Extrait de texte:

Certes, innombrables sont les histoires 'hassidiques. Nous avons retenu ici celles qui nous paraissaient les plus belles parmi les moins connues, en tout cas les moins citées.
Ce choix dont nous ne méconnaissons pas la subjectivité, est évidemment fait d'après le grand recueil de Buber, mais titres et classement nous sont personnels.
LE PALMIER ET LE CEDRE
" Le juste fleurira comme un palmier, il s'élèvera comme un cèdre du Liban ".
Le Maggid de Mezritch expliqua ainsi ce verset des Psaumes: " Il y a deux sortes de justes. Les uns consacrent leur temps à l'humanité, ils enseignent aux hommes, et se font des soucis pour eux. Les autres se soucient seulement d'apprendre pour eux mêmes. Les premiers portent des fruits nourrissants, comme le palmier-dattier. Les autres sont comme le cèdre : orgueilleux et stériles".
EXILS
Dans le psaume 119, le psalmiste dit à D.ieu: " Je suis un étranger sur la terre, ne me cache pas tes commandements ".
Toi aussi D.ieu, comme moi, tu es un étranger sur la terre et Tu n'as plus de sainte demeure pour ta gloire.
Au sujet de ce verset, R. Barukh disait : celui qui est contraint de s'exiler et qui arrive dans un pays étranger, n'a pas une âme à qui parler, n'ayant rien de commun avec les gens du pays. Mais s'il arrive un deuxième étranger même d'un pays complètement différent, les deux peuvent se confier l'un à l'autre, se fréquenter, et devenirs amis. Et s'ils n'avaient pas été des étrangers tous les deux, ils n'auraient pas établi entre eux une aussi bonne amitié. Voici ce que le psalmiste veut dire : Toi aussi D.ieu, comme moi, tu es un étranger sur la terre et Tu n'as plus de sainte demeure pour ta gloire. Alors ne t'éloigne pas de moi; mais révèle moi tes commandements pour que je devienne ton ami ".

Bloc de données:
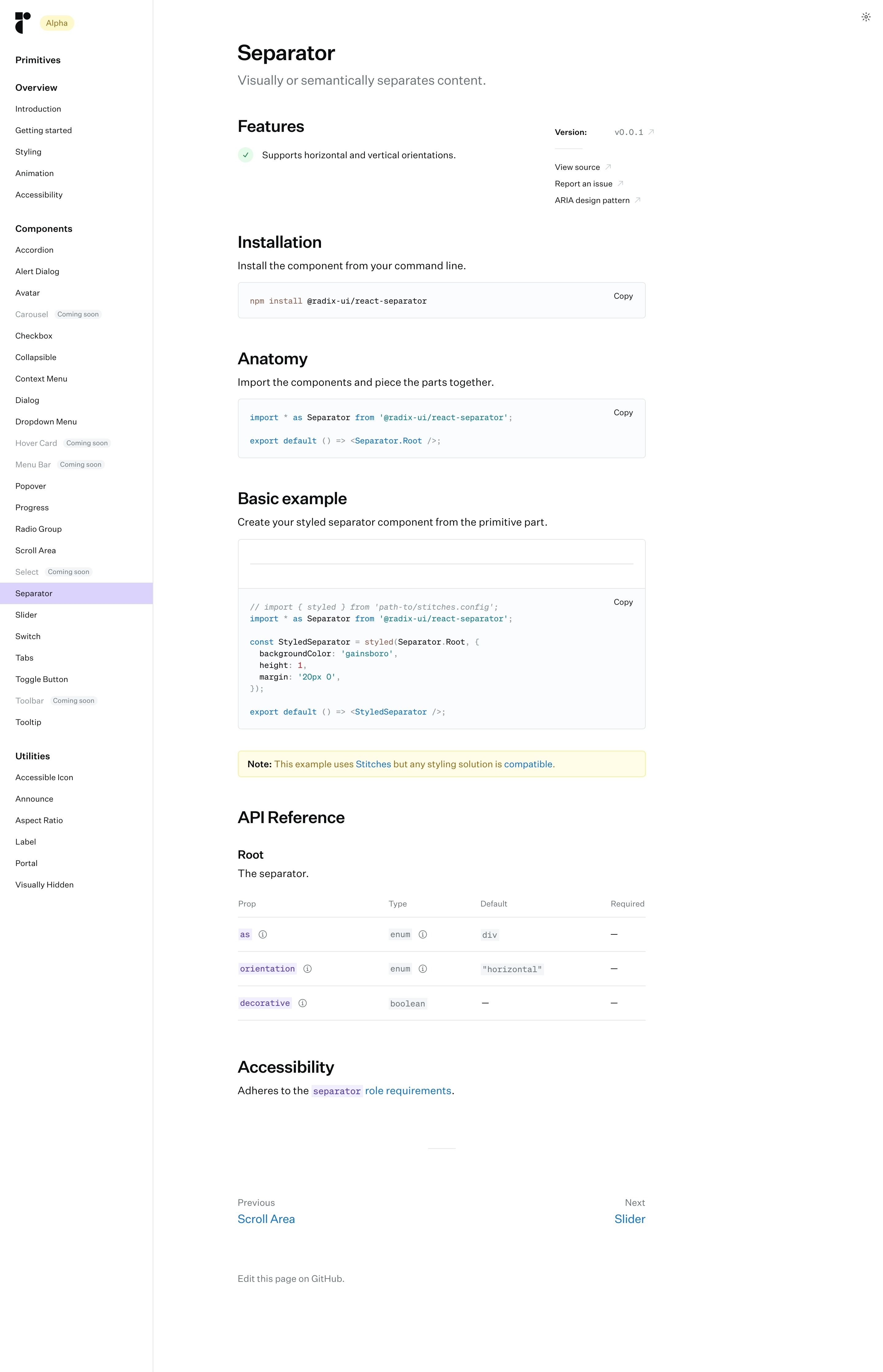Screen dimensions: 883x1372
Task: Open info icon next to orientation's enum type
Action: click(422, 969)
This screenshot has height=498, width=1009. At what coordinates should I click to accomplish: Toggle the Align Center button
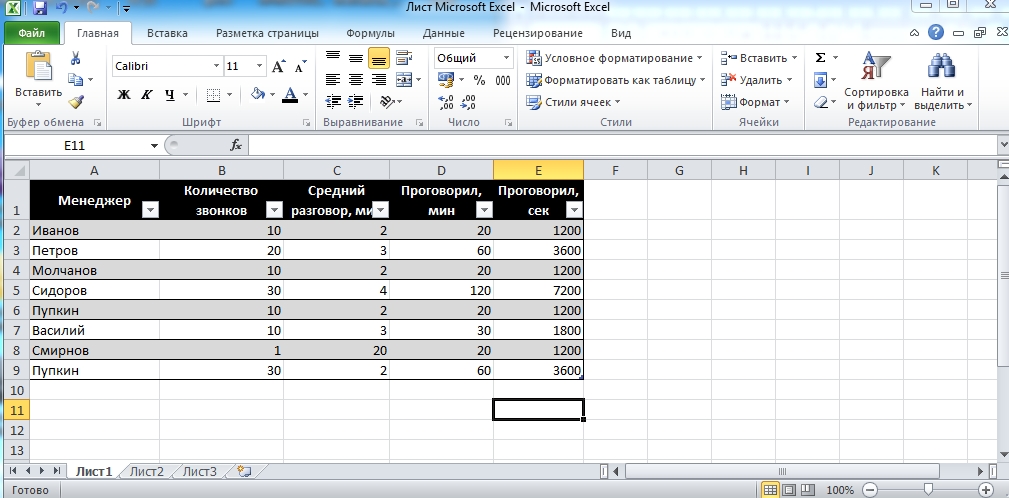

Consigne écrite:
Pouvez-vous reprendre le texte sur les histoires hassidiques et le poursuivre après sa dernière phrase ?

Résultat de l'exercice:
Le Maggid de Mezritch disait: " Maintenant, en exil, l'Esprit saint vient sur nous plus facilement qu'à l'époque du Temple. Un roi fut chassé de son royaume et forcé de mener une vie errante. Quand, au cours de ses pérégrinations, il arrivait dans la maison des pauvres où on lui donnait le gîte et une maigre nourriture, mais où on le recevait comme un roi, alors son cœur s'épanouissait et il bavardait avec ses hôtes aussi intimement qu'il le faisait dans son palais, avec ceux qui étaient les plus proches de lui.
Maintenant qu'Il est en exil, D.ieu agit de même ".
D.IEU CACHE
Jehiel, le petit-fils de R. Barukh, jouait un jour à cache-cache avec un autre garçon. Il se cacha bien et attendit que son camarade le trouve. Il attendit longtemps. Finalement il sortit de sa cachette, mais l'autre avait disparu, et Jehiel comprit qu'il ne l'avait pas cherché du tout. Cela le fit pleurer, et c'est en pleurant qu'il courut chez son grand-père se plaindre de ce mauvais camarade.
Alors, les yeux pleins de larmes, R. Baruch s'écria : " D.ieu dit la même chose: Je me cache, mais personne ne veut Me chercher ".
R. Raphaël de Bershad racontait:
Le premier jour de Hanoucca, je me plaignis à mon maître de ce que, dans le malheur, il soit si difficile de préserver la foi parfaite en la Providence divine. Il semble vraiment, que D.ieu cache sa Face de sa créature malheureuse. Comment doit-elle alors renforcer sa foi?
Le rabbi répondit : "On ne peut plus dire qu'Il se cache, si tu sais qu'Il se cache".
PROCHE ET LOINTAIN
Un disciple demanda au Baal chem : " Comment se fait, il que si on s'élève vers D.ieu et si on sait qu'on s'approche de Lui, il arrive parfois qu'on ait le sentiment d'un éloignement et d'une rupture?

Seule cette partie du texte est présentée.